> **What you should do**
Can you duplicate everything from the line containing "Describe the element" down to the line containing "at that location." in the records below, including both of those lines?

> **Supplied records**
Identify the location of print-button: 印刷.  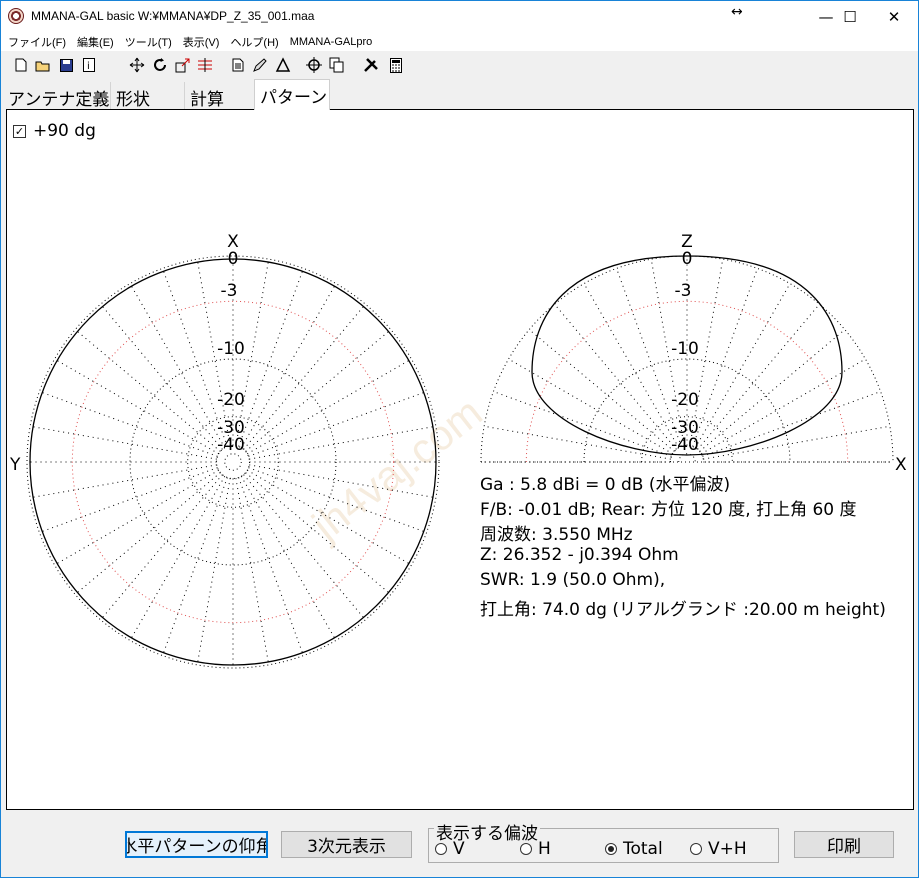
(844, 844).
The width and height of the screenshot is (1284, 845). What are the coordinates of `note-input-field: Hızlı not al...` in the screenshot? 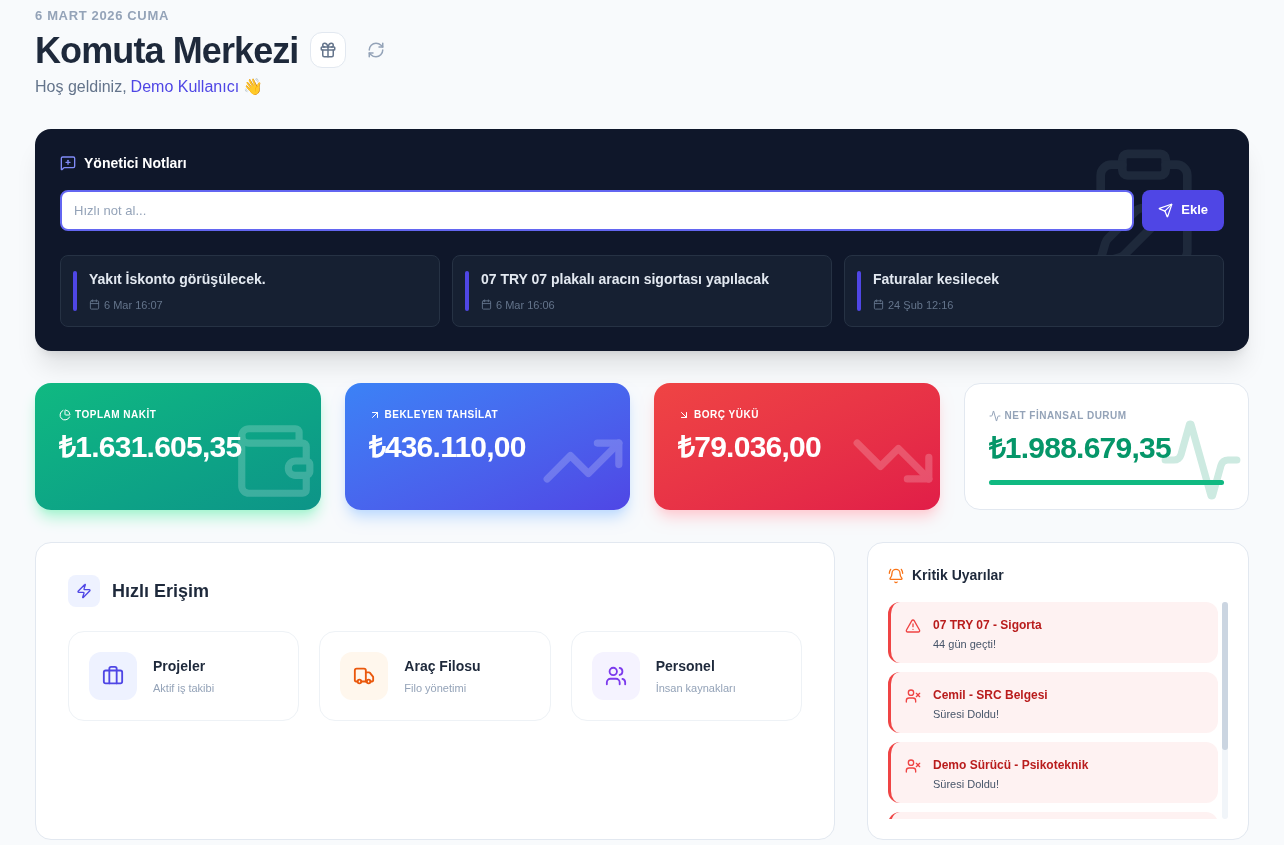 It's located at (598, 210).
...
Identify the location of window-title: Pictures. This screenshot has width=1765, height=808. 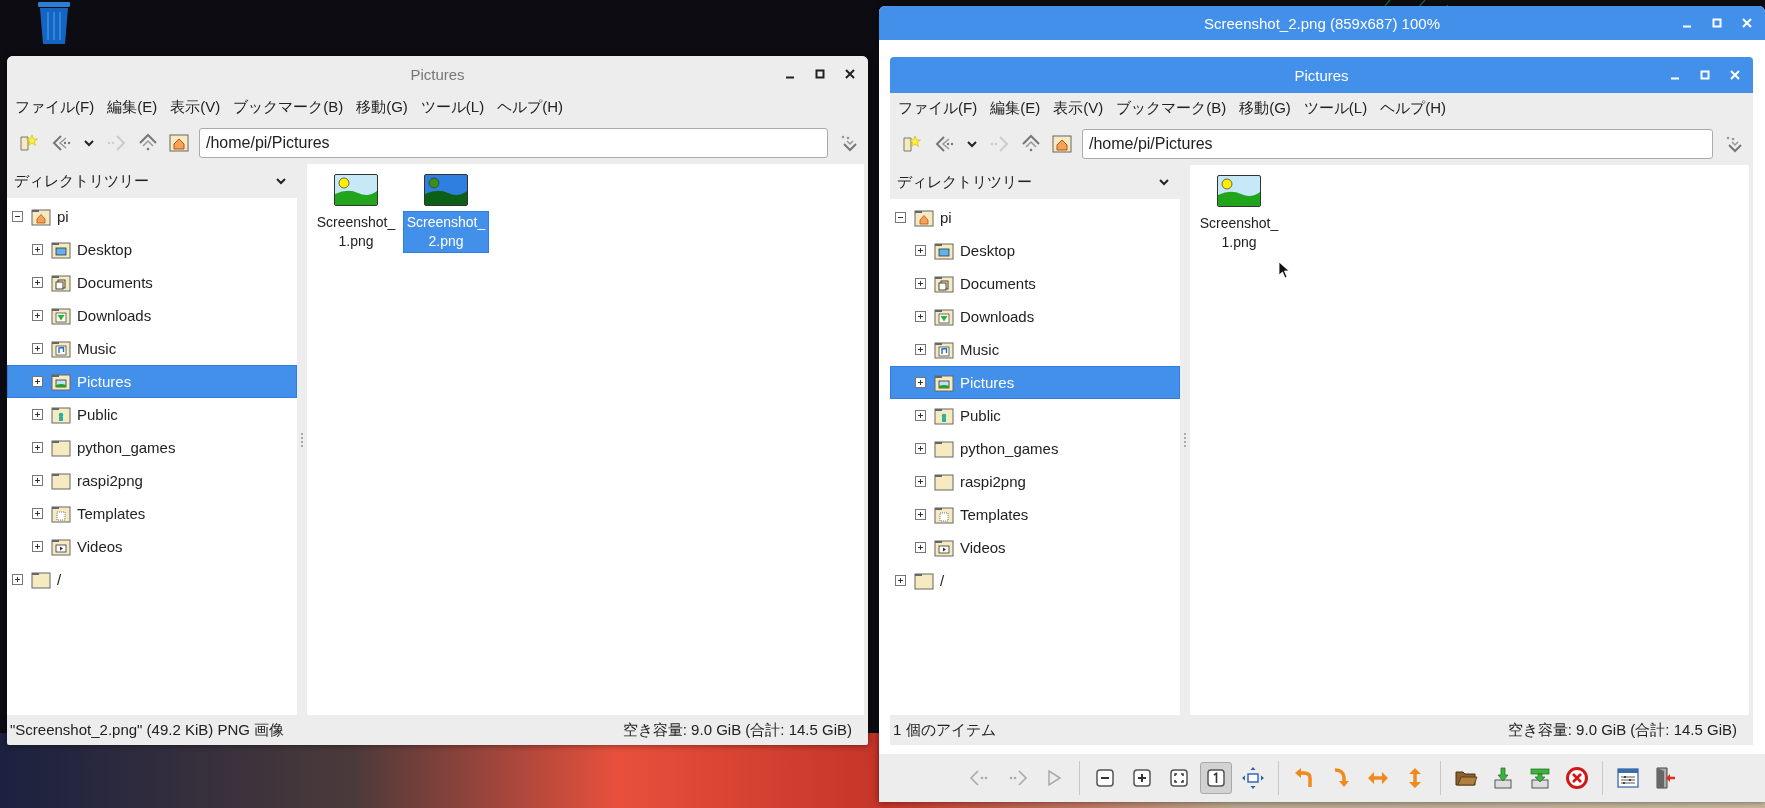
...
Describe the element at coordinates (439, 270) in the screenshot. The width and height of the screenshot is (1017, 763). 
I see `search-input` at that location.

> **Task answer**
Describe the element at coordinates (439, 270) in the screenshot. The width and height of the screenshot is (1017, 763). 
I see `search-input` at that location.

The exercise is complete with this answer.